(Data for analysis Opens)

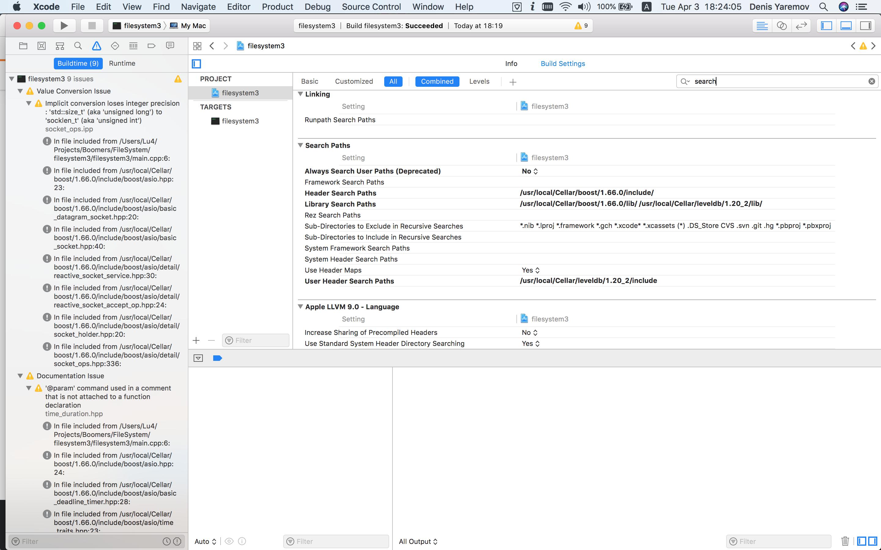881x550 pixels.
Task: Click the trash icon to clear console
Action: pyautogui.click(x=845, y=541)
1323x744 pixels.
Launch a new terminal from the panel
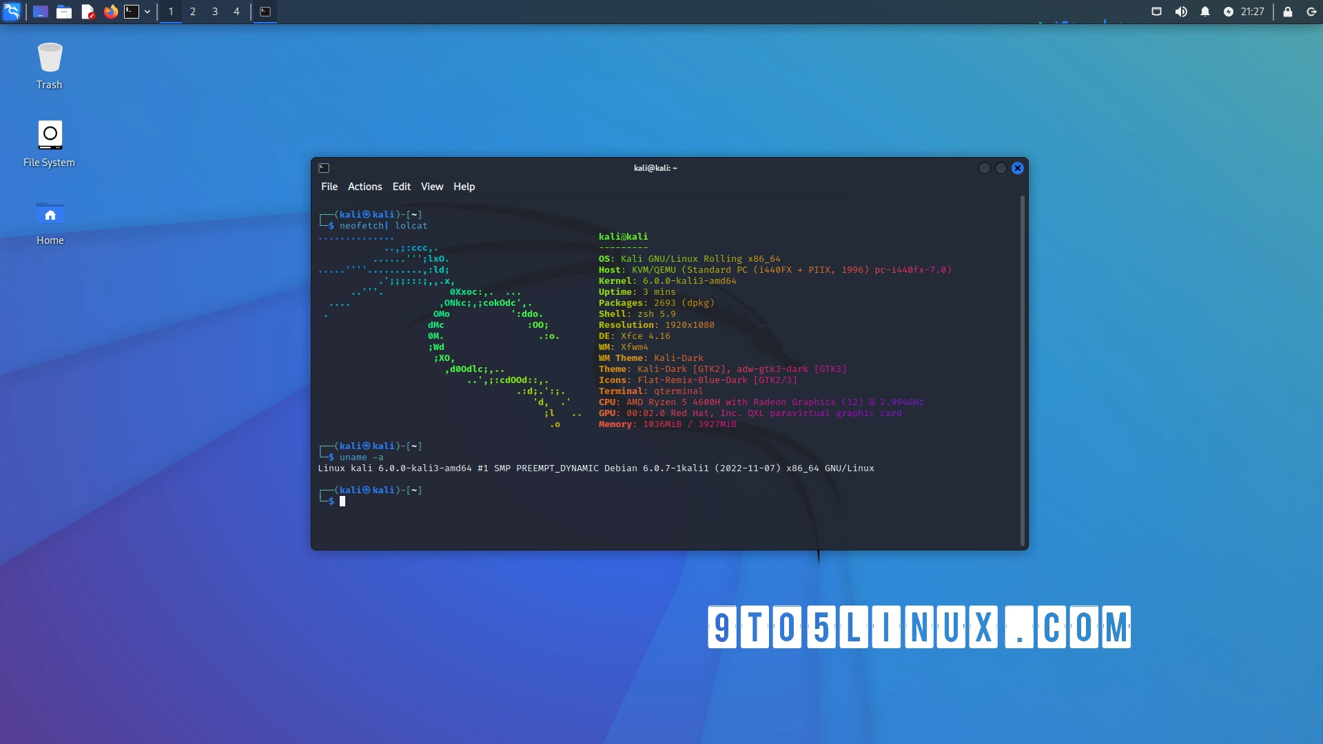133,12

(Data for analysis Closes)

The task:
Only the lines from the one containing "1323x744 pixels." through the last line of the data may appear in the answer, each given again exactly and with pictures left out.

Reply:
1323x744 pixels.
Launch a new terminal from the panel
133,12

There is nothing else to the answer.